Ms Taylor said everything was fine for the first week but Hemana began getting violent. She said Hemana would hit her in the arms and legs and on the body. He would also get angry when baby Cezar cried for his bottle.
"He would tell him: 'Shut the f*** up', take him into the lounge, put him in his walkie and stand there and smack his head into the walkie because he was crying."
Ms Taylor said she tried to intervene.
"I said: 'What are you hitting my son for? He's only crying because he's hungry'. [He replied:] 'I don't give a f***, he woke me up'."
The Crown said Hemana violently shook Cezar on two occasions in July last year but it was the second occasion which led to the baby's fatal injuries.
Ms Taylor said Hemana picked up the child by one leg.
"He lifted him up, shook him, dropped him, picked him up, shake, shake, shake and dropped him."
On the third occasion, the baby's head collided with a cabinet before hitting the bed.
She said Cezar had been an alert, talkative baby but his condition changed after the attacks.
"Come Tuesday, he wasn't moving much, just sitting around ... As the week went on, he couldn't look and couldn't see. He looked like a zombie."
Ms Taylor said Hemana stopped her from taking baby Cezar to the hospital and she had to stay home and "watch my baby look dead for a week".

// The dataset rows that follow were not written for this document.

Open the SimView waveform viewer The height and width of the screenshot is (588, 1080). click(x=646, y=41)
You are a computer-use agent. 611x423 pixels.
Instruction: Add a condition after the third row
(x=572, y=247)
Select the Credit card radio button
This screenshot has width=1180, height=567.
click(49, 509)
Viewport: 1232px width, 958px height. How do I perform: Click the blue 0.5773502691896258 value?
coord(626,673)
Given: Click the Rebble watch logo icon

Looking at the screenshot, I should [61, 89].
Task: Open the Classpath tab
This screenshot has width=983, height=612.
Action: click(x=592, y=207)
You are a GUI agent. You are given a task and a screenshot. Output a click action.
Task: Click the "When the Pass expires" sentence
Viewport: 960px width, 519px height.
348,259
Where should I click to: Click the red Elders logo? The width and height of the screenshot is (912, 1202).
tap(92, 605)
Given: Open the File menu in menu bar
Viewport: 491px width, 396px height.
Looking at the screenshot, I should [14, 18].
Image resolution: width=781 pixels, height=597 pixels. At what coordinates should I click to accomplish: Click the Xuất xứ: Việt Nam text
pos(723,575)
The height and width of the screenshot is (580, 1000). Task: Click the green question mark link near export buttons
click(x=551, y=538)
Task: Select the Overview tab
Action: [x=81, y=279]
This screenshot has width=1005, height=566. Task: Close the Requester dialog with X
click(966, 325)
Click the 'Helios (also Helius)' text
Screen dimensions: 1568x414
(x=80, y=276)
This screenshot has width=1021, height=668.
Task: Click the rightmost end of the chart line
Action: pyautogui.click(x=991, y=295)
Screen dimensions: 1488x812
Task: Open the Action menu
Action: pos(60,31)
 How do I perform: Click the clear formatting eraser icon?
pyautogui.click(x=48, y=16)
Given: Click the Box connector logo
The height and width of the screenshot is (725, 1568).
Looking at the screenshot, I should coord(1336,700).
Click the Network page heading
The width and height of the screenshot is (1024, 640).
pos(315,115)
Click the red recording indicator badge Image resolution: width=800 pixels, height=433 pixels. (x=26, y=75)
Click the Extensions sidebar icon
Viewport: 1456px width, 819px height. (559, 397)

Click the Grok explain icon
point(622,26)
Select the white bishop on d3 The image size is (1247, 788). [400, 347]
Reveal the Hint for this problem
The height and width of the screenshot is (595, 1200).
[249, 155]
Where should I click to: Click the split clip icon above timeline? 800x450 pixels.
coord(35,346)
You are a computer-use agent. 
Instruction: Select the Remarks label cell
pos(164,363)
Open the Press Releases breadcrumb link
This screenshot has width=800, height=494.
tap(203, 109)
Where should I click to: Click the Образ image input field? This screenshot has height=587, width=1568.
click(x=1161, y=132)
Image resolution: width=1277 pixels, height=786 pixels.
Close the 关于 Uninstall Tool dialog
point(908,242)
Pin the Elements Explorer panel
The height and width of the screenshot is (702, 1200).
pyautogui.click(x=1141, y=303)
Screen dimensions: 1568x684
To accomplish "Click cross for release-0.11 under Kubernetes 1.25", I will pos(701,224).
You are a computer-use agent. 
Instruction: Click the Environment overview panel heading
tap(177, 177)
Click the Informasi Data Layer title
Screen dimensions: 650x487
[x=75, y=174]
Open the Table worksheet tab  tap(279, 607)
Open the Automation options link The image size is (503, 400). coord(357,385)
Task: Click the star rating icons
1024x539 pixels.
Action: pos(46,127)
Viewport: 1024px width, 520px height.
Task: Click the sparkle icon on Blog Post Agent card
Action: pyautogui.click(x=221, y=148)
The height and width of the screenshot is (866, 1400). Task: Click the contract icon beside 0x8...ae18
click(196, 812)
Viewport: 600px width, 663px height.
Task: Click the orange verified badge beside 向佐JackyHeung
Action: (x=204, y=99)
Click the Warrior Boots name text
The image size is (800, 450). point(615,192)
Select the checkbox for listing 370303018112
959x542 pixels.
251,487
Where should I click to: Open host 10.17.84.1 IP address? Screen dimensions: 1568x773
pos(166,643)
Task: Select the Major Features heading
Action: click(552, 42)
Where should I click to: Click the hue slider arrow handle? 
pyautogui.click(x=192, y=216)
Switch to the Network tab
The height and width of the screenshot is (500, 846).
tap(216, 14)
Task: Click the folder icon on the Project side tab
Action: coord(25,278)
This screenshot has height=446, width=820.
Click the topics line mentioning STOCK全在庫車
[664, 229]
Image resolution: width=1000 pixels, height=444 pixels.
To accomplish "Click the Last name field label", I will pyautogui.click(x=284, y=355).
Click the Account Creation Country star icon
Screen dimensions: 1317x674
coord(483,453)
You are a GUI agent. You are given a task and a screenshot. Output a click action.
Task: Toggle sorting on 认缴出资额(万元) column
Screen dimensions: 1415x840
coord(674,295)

Her brother, Russell, said Hemana referred to the baby as "Zombie Boy" in the last days of his life.
He said he also heard Hemana call baby Cezar "lazy, that he was always tired and flickered his eyes ... things like that."
In his closing on Monday, Crown prosecutor Phil Hamlin told the jury: "The way we handle a six-month-old can be explained in one word: carefully'."
He said Hemana did the opposite and the medical evidence confirmed that.
Mr Hamlin said Hemana prevented Ms Taylor from taking Cezar to hospital but when he finally relented, he threatened her with the words: "You mention my name and you'll be buried alive."
He ended with a plea to the jury. "Remember some of the points I've raised for Cezar because he doesn't have a voice."
Hemana's lawyer Steve Bonnar said the defence case could be summed up in a text message Hemana sent to Cezar's mother after it was suggested he had punched the child in the head: "I might be rough, but I'm not f****** evil like that," it said.
"If he didn't even think about it, if he didn't even turn his mind to it, that's not murderous intent, that's manslaughter."
Hemana will be sentenced in March next year.